Это был гениальный акт драматической импровизации со стороны Геббельса. Неуклюже ступая между охранниками из СА, он возлагал венок в ногах каждой могилы, где Гитлер и остальные из нас стояли примерно по минуте, поминая погибших. Со стороны Потсдама доносились громыхание выстрелов и гул толпы, по мере того как соперничающие объединения собирались к предстоящей церемонии. Геббельс продолжал что-то вроде заупокойной речи, перемежая ее причитаниями вроде: «Ах, такой молодой… Я хорошо знаю его бедную мать». В моей голове проносились строки из «Хорста Весселя»: «Kameraden, die Rotfront und Reaktion erschossen»[50]. Красный фронт повергнут, и министр пропаганды уже подготавливал свой мастерский ум для предстоящей борьбы с «реакционными силами».
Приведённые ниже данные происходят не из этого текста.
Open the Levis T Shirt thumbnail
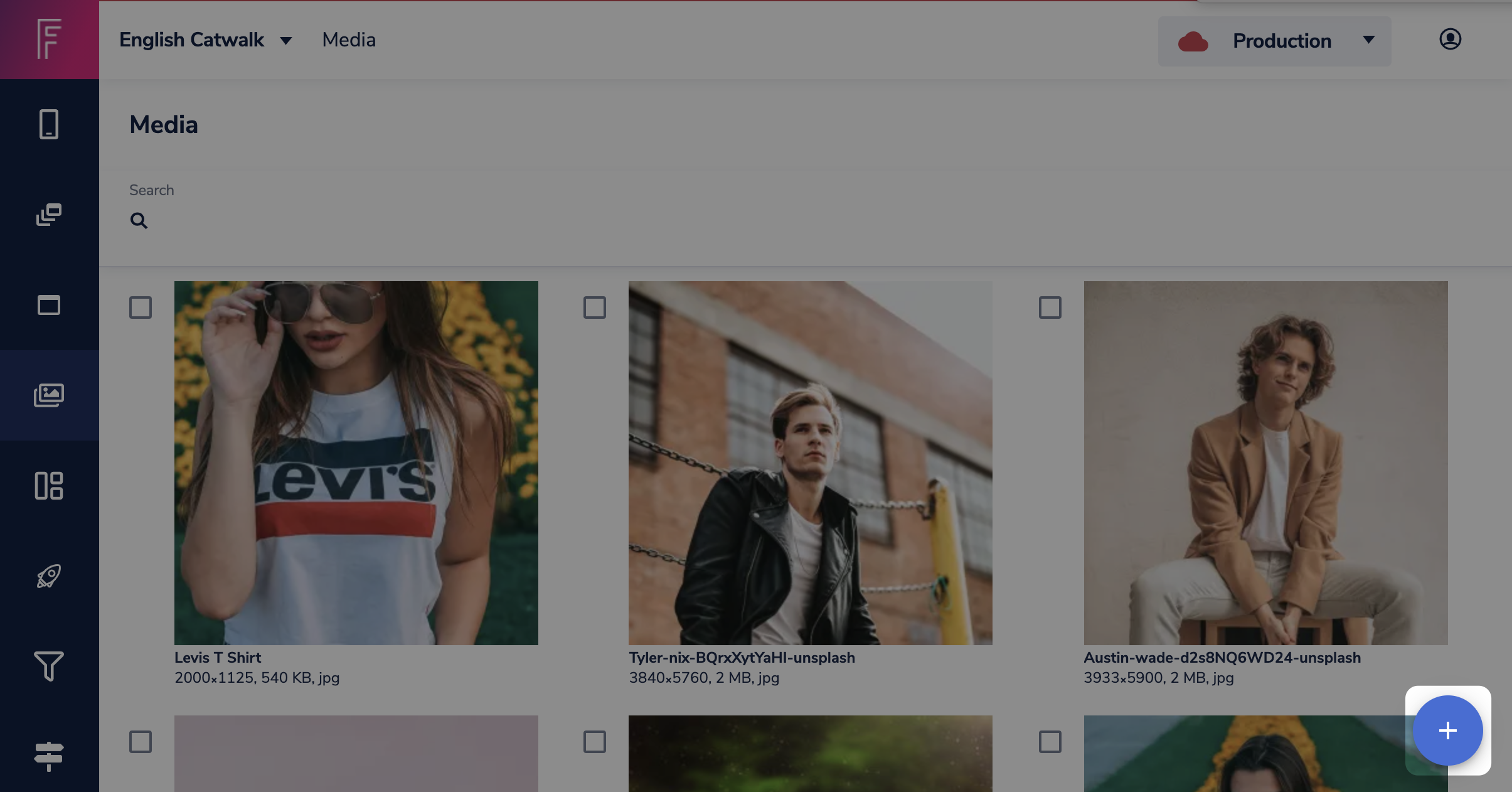 pyautogui.click(x=356, y=463)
Настроение Гитлера по его прибытии в церковь было заранее понятным. Мне не нужно подробно описывать сцену: пустой имперский трон, наследный принц, Гинденбург, старый фельдмаршал Макензен в форме гусаров отряда «Мертвая голова»… Это были силы «реакции» при всех регалиях. Гитлер неискренне отдал должное слиянию старого и нового, потому что знал, что это еще необходимо, но для знатока в его речи была свежая тема. Я вместе с Гессом стоял метрах в семи от него. «Сегодня рождается героическое Weltanschauung[51], которое осветит идеалы будущего Германии…» Я разом встряхнулся. Что это было? Где раньше я это читал? Это был не Шопенгауэр, который был философским богом Гитлера в старые дни Дитриха Экарта. Нет, это было что-то новое. Это был Ницше.
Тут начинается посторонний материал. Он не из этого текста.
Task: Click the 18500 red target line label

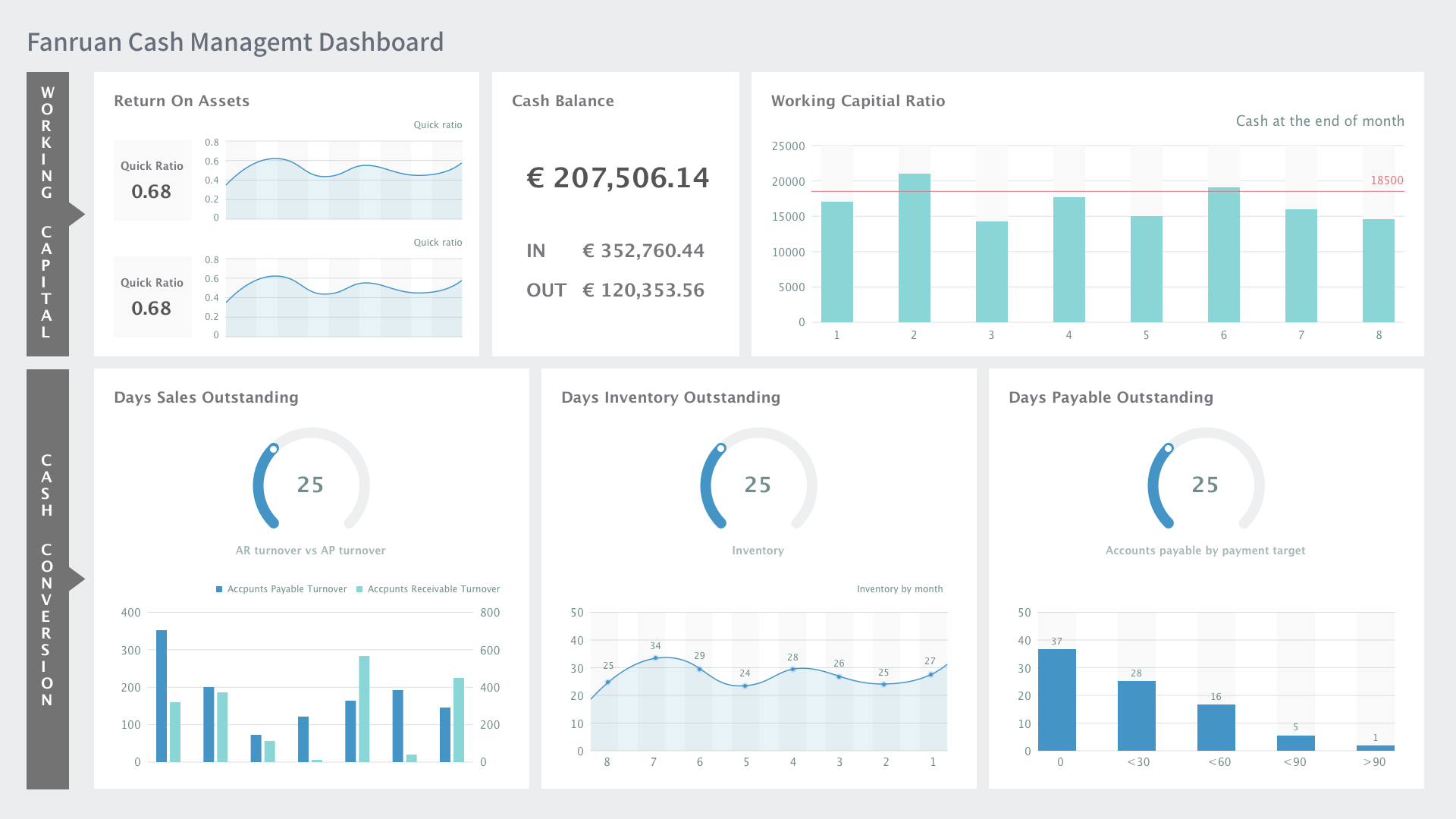Action: [1386, 180]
Я вспомнил, как несколькими месяцами ранее в ходе одной из предвыборных кампаний, проезжая из Веймара в Берлин, мы посетили виллу Зильберблик, где умер Ницше и где до сих пор жила его 86-летняя сестра. Остальные из нас ждали снаружи примерно полтора часа. Гитлер вошел со своим хлыстом, но, к моему удивлению, вышел оттуда легкой походкой, с тонкой маленькой тростью рубежа веков, небрежно зажатой между пальцев. «Что за удивительная старушка, – сказал он мне. – Какая живость и какой ум. Настоящая личность. Смотрите, она подарила мне последнюю трость своего брата в качестве сувенира, огромная честь. Вы должны были быть там, Ханфштангль», – что было его обычной отговоркой, когда он исключал меня из каких-то событий.
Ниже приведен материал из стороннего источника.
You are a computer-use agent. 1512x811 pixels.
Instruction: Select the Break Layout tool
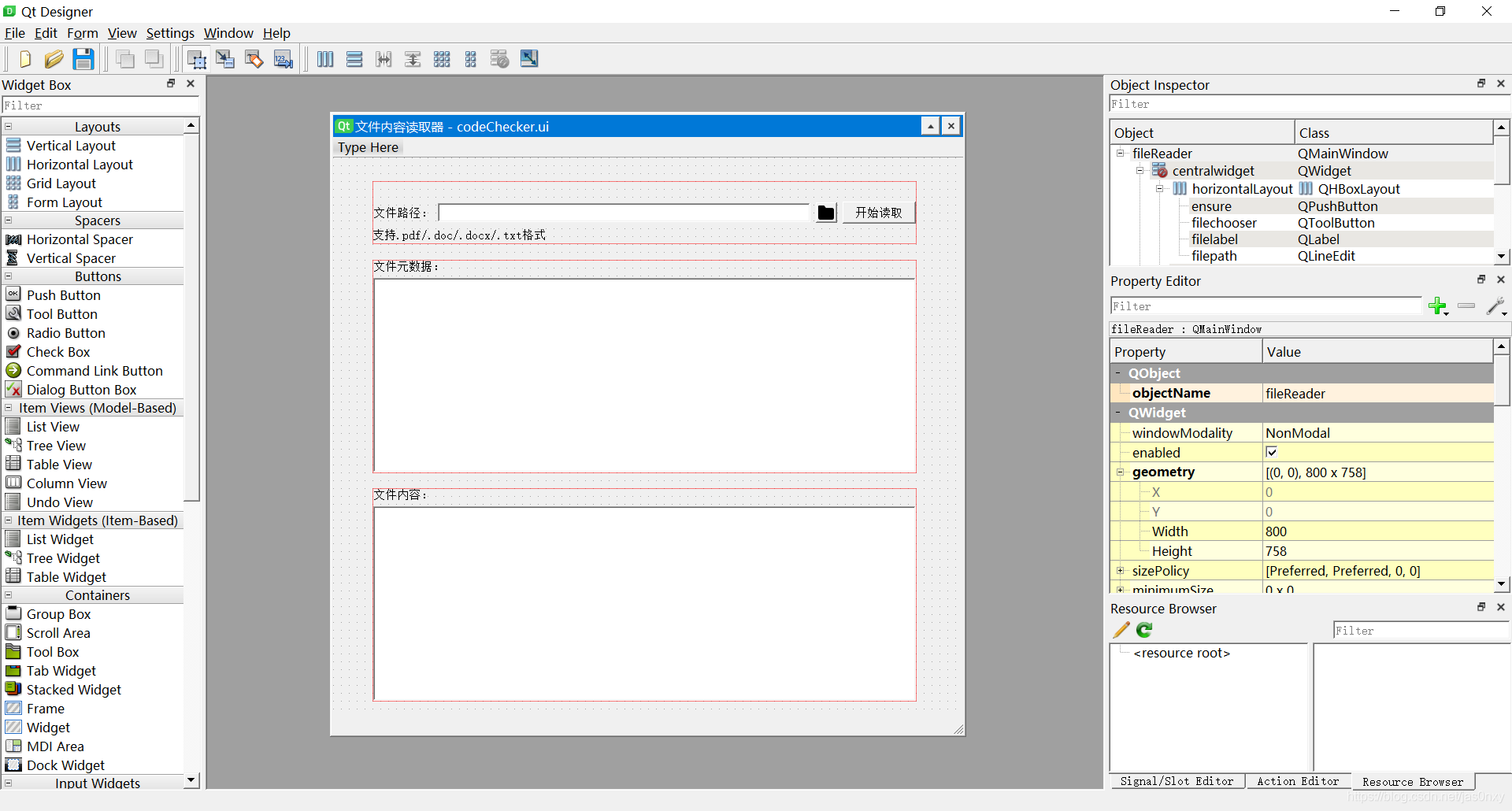[499, 58]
Этот эпизод явно произвел на него более глубокое впечатление, чем я мог предположить тогда, поглощенный текущими предвыборными делами. Душа Гитлера была глубокой рекой. Никогда нельзя было предугадать, когда что-либо впитанное ею всплывет на поверхность снова. После того дня в Потсдаме крылатые фразы и слова из Ницше стали появляться все чаще – Wille und Macht, Herrenvolk, Sklaven[52] – борьба за героическую жизнь, против мертвого формального образования, христианской философии и этики, основанной на сострадании. Шопенгауэр с его почти буддистской мягкостью был похоронен навсегда, и гауляйтеры начали черпать свое вдохновение из работ Ницше, диким образом вымарывая оттуда непонятные вещи и оставляя вырванные из контекста мысли. Робеспьер извратил учение Жан-Жака Руссо, запустив машину казней на гильотине. Это же повторили Геббельс, Гитлер и гестапо в своем примитивном политическом прочтении противоречивых теорий Ницше. Это был не единственный поворотный пункт Потсдама. До этой внушительной демонстрации представителей старого режима историческим героем Гитлера всегда был Фридрих Великий. Когда по наущению Геббельса он признал риск и ограничения, которыми чреват союз с традиционными силами, его преданность своему идеалу несколько изменилась. С этого времени его идеалом все больше начал становиться Наполеон. Вдохновенное чувство искусства возможного, характерное для великого прусского короля, утонуло в бесконечном стремлении к абсолютной власти маленького корсиканца.